LISTED ENTRIES:

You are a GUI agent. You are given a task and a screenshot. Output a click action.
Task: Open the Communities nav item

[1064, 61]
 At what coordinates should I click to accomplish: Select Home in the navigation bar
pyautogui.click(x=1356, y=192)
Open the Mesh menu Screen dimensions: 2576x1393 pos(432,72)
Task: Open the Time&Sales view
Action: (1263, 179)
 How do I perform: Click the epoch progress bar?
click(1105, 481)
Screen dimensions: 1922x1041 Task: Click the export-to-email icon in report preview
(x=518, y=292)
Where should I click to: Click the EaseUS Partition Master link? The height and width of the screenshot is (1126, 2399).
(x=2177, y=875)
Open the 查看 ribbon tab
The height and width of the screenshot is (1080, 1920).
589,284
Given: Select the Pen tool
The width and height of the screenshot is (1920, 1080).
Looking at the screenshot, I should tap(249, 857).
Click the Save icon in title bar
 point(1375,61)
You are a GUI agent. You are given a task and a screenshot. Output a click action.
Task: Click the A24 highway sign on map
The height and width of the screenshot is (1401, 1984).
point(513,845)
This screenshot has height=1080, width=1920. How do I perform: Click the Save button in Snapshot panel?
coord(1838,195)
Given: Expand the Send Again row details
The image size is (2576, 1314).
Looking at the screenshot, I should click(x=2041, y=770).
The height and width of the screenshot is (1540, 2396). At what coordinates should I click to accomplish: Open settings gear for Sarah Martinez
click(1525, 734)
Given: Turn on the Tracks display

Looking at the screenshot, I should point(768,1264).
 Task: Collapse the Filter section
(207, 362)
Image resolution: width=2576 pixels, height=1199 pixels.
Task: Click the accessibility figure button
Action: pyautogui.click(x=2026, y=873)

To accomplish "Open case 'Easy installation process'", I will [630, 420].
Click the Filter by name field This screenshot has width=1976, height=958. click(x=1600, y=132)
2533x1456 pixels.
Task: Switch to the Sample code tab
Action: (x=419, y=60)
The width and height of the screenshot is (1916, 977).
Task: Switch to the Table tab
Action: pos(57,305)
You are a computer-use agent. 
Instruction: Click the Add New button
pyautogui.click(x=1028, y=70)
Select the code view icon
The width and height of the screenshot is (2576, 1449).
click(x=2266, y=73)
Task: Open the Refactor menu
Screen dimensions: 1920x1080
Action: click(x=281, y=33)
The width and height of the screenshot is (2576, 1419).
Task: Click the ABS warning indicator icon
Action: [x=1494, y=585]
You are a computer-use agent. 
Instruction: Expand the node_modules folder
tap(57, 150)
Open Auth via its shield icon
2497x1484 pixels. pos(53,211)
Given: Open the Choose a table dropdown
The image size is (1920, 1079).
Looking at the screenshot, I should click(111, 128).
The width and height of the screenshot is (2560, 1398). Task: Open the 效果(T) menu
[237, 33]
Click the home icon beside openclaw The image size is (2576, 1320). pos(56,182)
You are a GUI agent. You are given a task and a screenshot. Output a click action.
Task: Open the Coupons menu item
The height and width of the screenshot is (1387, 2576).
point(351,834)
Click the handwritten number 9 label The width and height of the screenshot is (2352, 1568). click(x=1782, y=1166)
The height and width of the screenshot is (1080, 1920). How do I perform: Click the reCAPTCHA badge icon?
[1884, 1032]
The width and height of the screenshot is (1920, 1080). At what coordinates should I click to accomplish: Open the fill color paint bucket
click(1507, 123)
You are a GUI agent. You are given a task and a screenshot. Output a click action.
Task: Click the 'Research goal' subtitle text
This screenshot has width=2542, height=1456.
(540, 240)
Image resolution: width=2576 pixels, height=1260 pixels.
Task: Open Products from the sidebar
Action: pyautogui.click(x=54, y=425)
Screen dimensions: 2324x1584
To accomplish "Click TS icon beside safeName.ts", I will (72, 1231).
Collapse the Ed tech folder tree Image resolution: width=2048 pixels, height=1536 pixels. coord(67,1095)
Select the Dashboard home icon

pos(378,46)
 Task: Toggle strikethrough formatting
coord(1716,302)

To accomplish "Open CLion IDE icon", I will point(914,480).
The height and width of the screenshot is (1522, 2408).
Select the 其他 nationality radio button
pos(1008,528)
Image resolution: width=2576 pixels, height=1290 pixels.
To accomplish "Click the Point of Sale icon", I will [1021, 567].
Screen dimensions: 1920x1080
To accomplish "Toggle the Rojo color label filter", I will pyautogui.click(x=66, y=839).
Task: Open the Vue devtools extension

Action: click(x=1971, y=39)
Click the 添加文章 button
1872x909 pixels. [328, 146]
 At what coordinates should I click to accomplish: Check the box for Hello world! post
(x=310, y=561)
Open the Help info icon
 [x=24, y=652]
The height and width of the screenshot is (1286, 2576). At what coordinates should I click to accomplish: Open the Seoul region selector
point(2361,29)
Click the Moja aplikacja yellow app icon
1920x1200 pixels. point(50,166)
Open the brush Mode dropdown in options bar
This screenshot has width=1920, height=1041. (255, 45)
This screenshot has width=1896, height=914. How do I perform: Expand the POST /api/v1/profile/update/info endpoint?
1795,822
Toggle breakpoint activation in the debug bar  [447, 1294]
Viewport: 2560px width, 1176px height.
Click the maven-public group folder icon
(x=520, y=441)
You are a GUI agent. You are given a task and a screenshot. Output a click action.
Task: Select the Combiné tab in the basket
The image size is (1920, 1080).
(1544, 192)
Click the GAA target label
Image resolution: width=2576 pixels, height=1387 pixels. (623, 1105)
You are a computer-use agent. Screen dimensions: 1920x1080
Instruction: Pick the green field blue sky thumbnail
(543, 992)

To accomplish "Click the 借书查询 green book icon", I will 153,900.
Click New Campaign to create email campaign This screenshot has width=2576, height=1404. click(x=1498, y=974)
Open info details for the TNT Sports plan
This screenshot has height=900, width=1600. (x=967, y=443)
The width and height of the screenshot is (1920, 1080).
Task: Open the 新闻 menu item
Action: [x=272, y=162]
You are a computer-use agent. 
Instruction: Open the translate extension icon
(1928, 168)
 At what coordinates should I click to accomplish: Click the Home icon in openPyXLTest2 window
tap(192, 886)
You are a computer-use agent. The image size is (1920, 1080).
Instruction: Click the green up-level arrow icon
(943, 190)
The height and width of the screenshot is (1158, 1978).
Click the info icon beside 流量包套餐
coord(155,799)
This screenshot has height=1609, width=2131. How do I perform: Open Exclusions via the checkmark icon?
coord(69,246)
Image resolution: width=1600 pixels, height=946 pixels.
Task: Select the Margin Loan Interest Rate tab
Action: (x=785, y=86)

TASK TO COMPLETE:
Copy every line of the material exactly, keeping all of it.

ANSWER TO THIS PROBLEM:
You are a GUI agent. You are given a task and a screenshot. Output a click action.
Task: Open the Communities nav item

[1064, 61]
 At what coordinates should I click to accomplish: Select Home in the navigation bar
pyautogui.click(x=1356, y=192)
Open the Mesh menu Screen dimensions: 2576x1393 pos(432,72)
Task: Open the Time&Sales view
Action: (1263, 179)
 How do I perform: Click the epoch progress bar?
click(1105, 481)
Screen dimensions: 1922x1041 Task: Click the export-to-email icon in report preview
(x=518, y=292)
Where should I click to: Click the EaseUS Partition Master link? The height and width of the screenshot is (1126, 2399).
(x=2177, y=875)
Open the 查看 ribbon tab
The height and width of the screenshot is (1080, 1920).
589,284
Given: Select the Pen tool
The width and height of the screenshot is (1920, 1080).
Looking at the screenshot, I should tap(249, 857).
Click the Save icon in title bar
 point(1375,61)
You are a GUI agent. You are given a task and a screenshot. Output a click action.
Task: Click the A24 highway sign on map
The height and width of the screenshot is (1401, 1984).
point(513,845)
This screenshot has height=1080, width=1920. How do I perform: Click the Save button in Snapshot panel?
coord(1838,195)
Given: Expand the Send Again row details
The image size is (2576, 1314).
Looking at the screenshot, I should click(x=2041, y=770).
The height and width of the screenshot is (1540, 2396). At what coordinates should I click to accomplish: Open settings gear for Sarah Martinez
click(1525, 734)
Given: Turn on the Tracks display

Looking at the screenshot, I should point(768,1264).
 Task: Collapse the Filter section
(207, 362)
Image resolution: width=2576 pixels, height=1199 pixels.
Task: Click the accessibility figure button
Action: pyautogui.click(x=2026, y=873)

To accomplish "Open case 'Easy installation process'", I will [630, 420].
Click the Filter by name field This screenshot has width=1976, height=958. click(x=1600, y=132)
2533x1456 pixels.
Task: Switch to the Sample code tab
Action: (x=419, y=60)
The width and height of the screenshot is (1916, 977).
Task: Switch to the Table tab
Action: pos(57,305)
You are a computer-use agent. 
Instruction: Click the Add New button
pyautogui.click(x=1028, y=70)
Select the code view icon
The width and height of the screenshot is (2576, 1449).
click(x=2266, y=73)
Task: Open the Refactor menu
Screen dimensions: 1920x1080
Action: click(x=281, y=33)
The width and height of the screenshot is (2576, 1419).
Task: Click the ABS warning indicator icon
Action: [x=1494, y=585]
You are a computer-use agent. 
Instruction: Expand the node_modules folder
tap(57, 150)
Open Auth via its shield icon
2497x1484 pixels. pos(53,211)
Given: Open the Choose a table dropdown
The image size is (1920, 1079).
Looking at the screenshot, I should click(111, 128).
The width and height of the screenshot is (2560, 1398). Task: Open the 效果(T) menu
[237, 33]
Click the home icon beside openclaw The image size is (2576, 1320). pos(56,182)
You are a GUI agent. You are given a task and a screenshot. Output a click action.
Task: Open the Coupons menu item
The height and width of the screenshot is (1387, 2576).
point(351,834)
Click the handwritten number 9 label The width and height of the screenshot is (2352, 1568). click(x=1782, y=1166)
The height and width of the screenshot is (1080, 1920). How do I perform: Click the reCAPTCHA badge icon?
[1884, 1032]
The width and height of the screenshot is (1920, 1080). At what coordinates should I click to accomplish: Open the fill color paint bucket
click(1507, 123)
You are a GUI agent. You are given a task and a screenshot. Output a click action.
Task: Click the 'Research goal' subtitle text
This screenshot has width=2542, height=1456.
(540, 240)
Image resolution: width=2576 pixels, height=1260 pixels.
Task: Open Products from the sidebar
Action: pyautogui.click(x=54, y=425)
Screen dimensions: 2324x1584
To accomplish "Click TS icon beside safeName.ts", I will (72, 1231).
Collapse the Ed tech folder tree Image resolution: width=2048 pixels, height=1536 pixels. coord(67,1095)
Select the Dashboard home icon

pos(378,46)
 Task: Toggle strikethrough formatting
coord(1716,302)

To accomplish "Open CLion IDE icon", I will point(914,480).
The height and width of the screenshot is (1522, 2408).
Select the 其他 nationality radio button
pos(1008,528)
Image resolution: width=2576 pixels, height=1290 pixels.
To accomplish "Click the Point of Sale icon", I will [1021, 567].
Screen dimensions: 1920x1080
To accomplish "Toggle the Rojo color label filter", I will pyautogui.click(x=66, y=839).
Task: Open the Vue devtools extension

Action: click(x=1971, y=39)
Click the 添加文章 button
1872x909 pixels. [328, 146]
 At what coordinates should I click to accomplish: Check the box for Hello world! post
(x=310, y=561)
Open the Help info icon
 [x=24, y=652]
The height and width of the screenshot is (1286, 2576). At what coordinates should I click to accomplish: Open the Seoul region selector
point(2361,29)
Click the Moja aplikacja yellow app icon
1920x1200 pixels. point(50,166)
Open the brush Mode dropdown in options bar
This screenshot has width=1920, height=1041. (255, 45)
This screenshot has width=1896, height=914. How do I perform: Expand the POST /api/v1/profile/update/info endpoint?
1795,822
Toggle breakpoint activation in the debug bar  [447, 1294]
Viewport: 2560px width, 1176px height.
Click the maven-public group folder icon
(x=520, y=441)
You are a GUI agent. You are given a task and a screenshot. Output a click action.
Task: Select the Combiné tab in the basket
The image size is (1920, 1080).
(1544, 192)
Click the GAA target label
Image resolution: width=2576 pixels, height=1387 pixels. (623, 1105)
You are a computer-use agent. Screen dimensions: 1920x1080
Instruction: Pick the green field blue sky thumbnail
(543, 992)

To accomplish "Click the 借书查询 green book icon", I will 153,900.
Click New Campaign to create email campaign This screenshot has width=2576, height=1404. click(x=1498, y=974)
Open info details for the TNT Sports plan
This screenshot has height=900, width=1600. (x=967, y=443)
The width and height of the screenshot is (1920, 1080).
Task: Open the 新闻 menu item
Action: [x=272, y=162]
You are a computer-use agent. 
Instruction: Open the translate extension icon
(1928, 168)
 At what coordinates should I click to accomplish: Click the Home icon in openPyXLTest2 window
tap(192, 886)
You are a computer-use agent. The image size is (1920, 1080).
Instruction: Click the green up-level arrow icon
(943, 190)
The height and width of the screenshot is (1158, 1978).
Click the info icon beside 流量包套餐
coord(155,799)
This screenshot has height=1609, width=2131. How do I perform: Open Exclusions via the checkmark icon?
coord(69,246)
Image resolution: width=1600 pixels, height=946 pixels.
Task: Select the Margin Loan Interest Rate tab
Action: (x=785, y=86)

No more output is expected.